JAKARTA - Dewan Pimpinan Pusat Gerakan Mahasiswa Nasional Indonesia (DPP GMNI) menggelar Webinar #TrikoraEdition dengan tema "Merawat Indonesia: Rekonstruksi Sejarah Papua-Kesultanan Tidore dalam Bingkai Nusantara", Jum'at (12/12/2020).
Webinar ini dilaksanakan menurut Ketua Umum DPP GMNI Arjuna Putra Aldino sebagai bentuk respon GMNI terhadap gencarnya kampanye Gerakan Papua Merdeka hingga konstruksi historis yang membentuk seakan-akan identitas orang Papua berbeda dengan orang Indonesia. Bahkan bangsa Indonesia dikonstruksikan seakan sebagai penjajah.
"Dimulai dengan dialog bersama pelaku sejarah yakni Kesultanan Tidore, pakar sejarah Papua dan putra kenamaan Papua, kita mencoba menyelesaikan problem Papua dengan rekonstruksi sejarah untuk revitalisasi identitas keindonesiaan. Ini pekerjaan yang tak kalah penting, ditengah banyaknya campur tangan negara lain soal Papua, yang juga mencoba memanipulasi sejarah Papua-Indonesia," tutur Arjuna.
Dalam kegiatan tersebut, hadir empat narasumber di antaranya Sultan Tidore Husain Alting Sjah, Kepala Pusat Analisis Kebijakan dan Kinerja Bappenas Dr. Velix Vernando Wanggai, Peneliti Papua dan Pengajar Universitas Cenderawasih Dr. Rosmaida Sinaga, dan Ketua Umum DPP GMNI Arjuna Putra Aldino.
Acara ini berlangsung selama kurang lebih dua jam, yang dipandu oleh moderator Sekretaris Bidang Media dan Propaganda DPP GMNI Fachri Hidayat. Webinar ini juga disiarkan secara langsung lewat akun YouTube Bapatikamang.

» **Bahan**:
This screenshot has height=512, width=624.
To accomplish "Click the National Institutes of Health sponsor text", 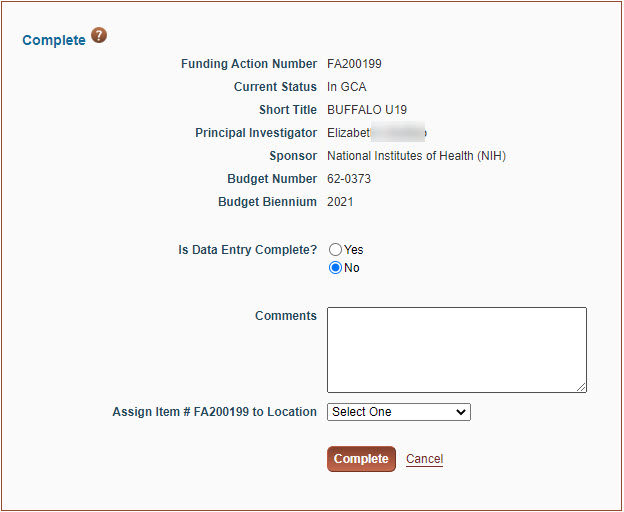I will tap(416, 156).
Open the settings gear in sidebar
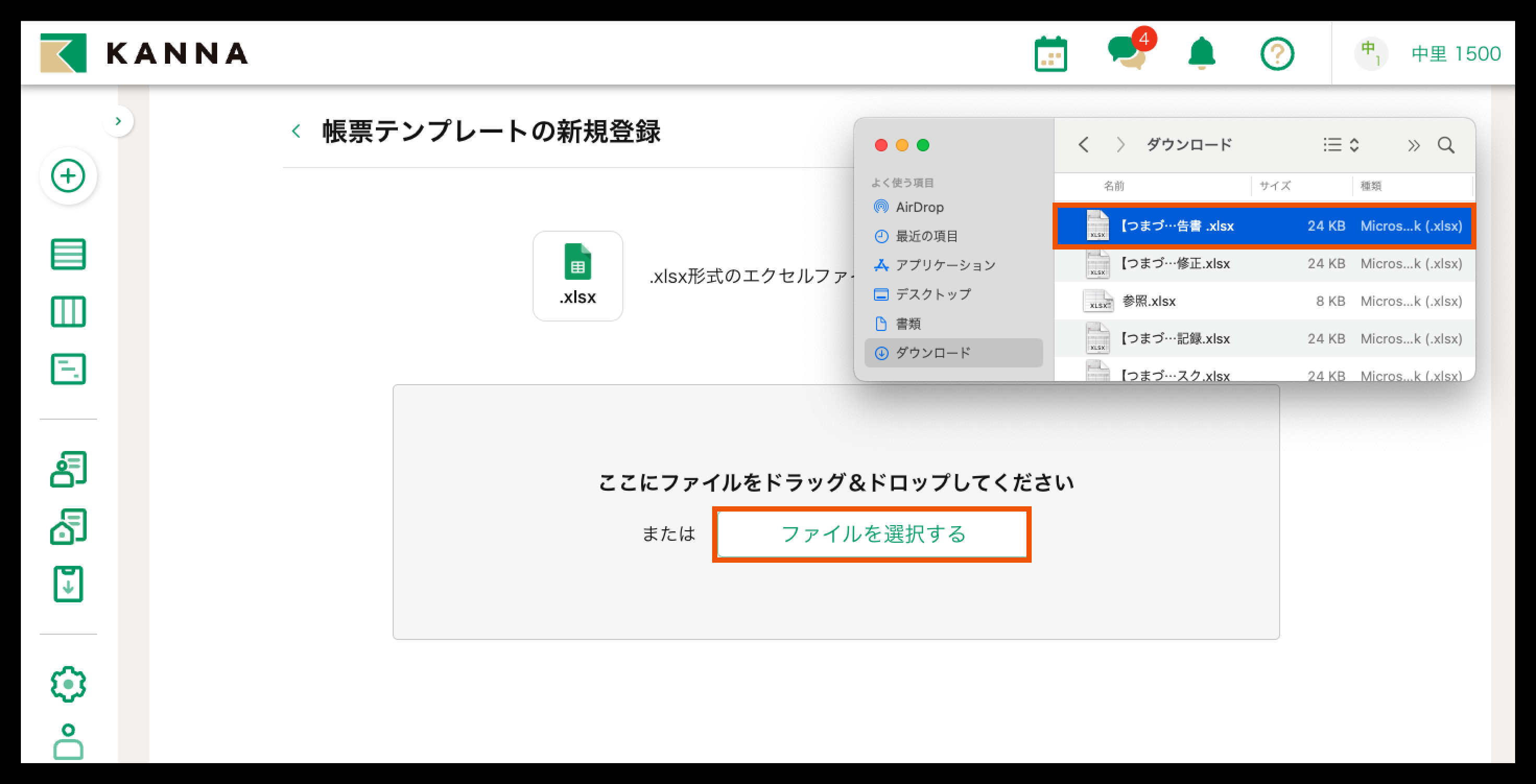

» **Kerjakan Berikut Ini**:
1. Tentukan apakah setiap pernyataan berikut sesuai dengan berita webinar GMNI. Jawab ya atau tidak, lalu kutip kata-kata penentunya dari berita tersebut tanpa mengubahnya: (a) webinar dipandu oleh Fachri Hidayat; (b) webinar menghadirkan lima narasumber; (c) webinar disiarkan langsung melalui akun YouTube Bapatikamang.
2. Perpanjang berita webinar GMNI dengan menulis lanjutannya, dimulai setelah kalimat terakhir yang ditampilkan.

» **Jawaban Tugas**:
1.
(a) Ya: "dipandu oleh moderator Sekretaris Bidang Media dan Propaganda DPP GMNI Fachri Hidayat".
(b) Tidak: "hadir empat narasumber".
(c) Ya: "disiarkan secara langsung lewat akun YouTube Bapatikamang".

2.
Dalam pemaparannya, Sultan Tidore menegaskan bahwa Kesultanan Tidore memiliki hubungan sejarah yang kuat dengan Papua. Karena Papua merupakan wilayah adat Kesultanan Tidore. Dalam meletakkan dasar tatanan pemerintahan dan sosio kultural masyarakat adat Papua, Kesultanan Tidore sangat berperan penting.
Dr. Velix Vernando Wanggai mengingatkan, bahwa pemerintah hari ini serius dalam menangani persoalan-persoalan di Tanah Papua. Velix mengatakan pada pengantar sidang kabinet, Presiden Joko Widodo menegaskan tiga hal dalam menuntaskan persoalan-persoalan di Papua.
Yang pertama, evaluasi menyeluruh otonomi khusus di Papua, yang kedua, pemerintah mencari semangat baru, paradigma baru, dan strategi baru dalam menangani persoalan Papua, yang ketiga, mengedepankan dialog dengan tokoh-tokoh Papua.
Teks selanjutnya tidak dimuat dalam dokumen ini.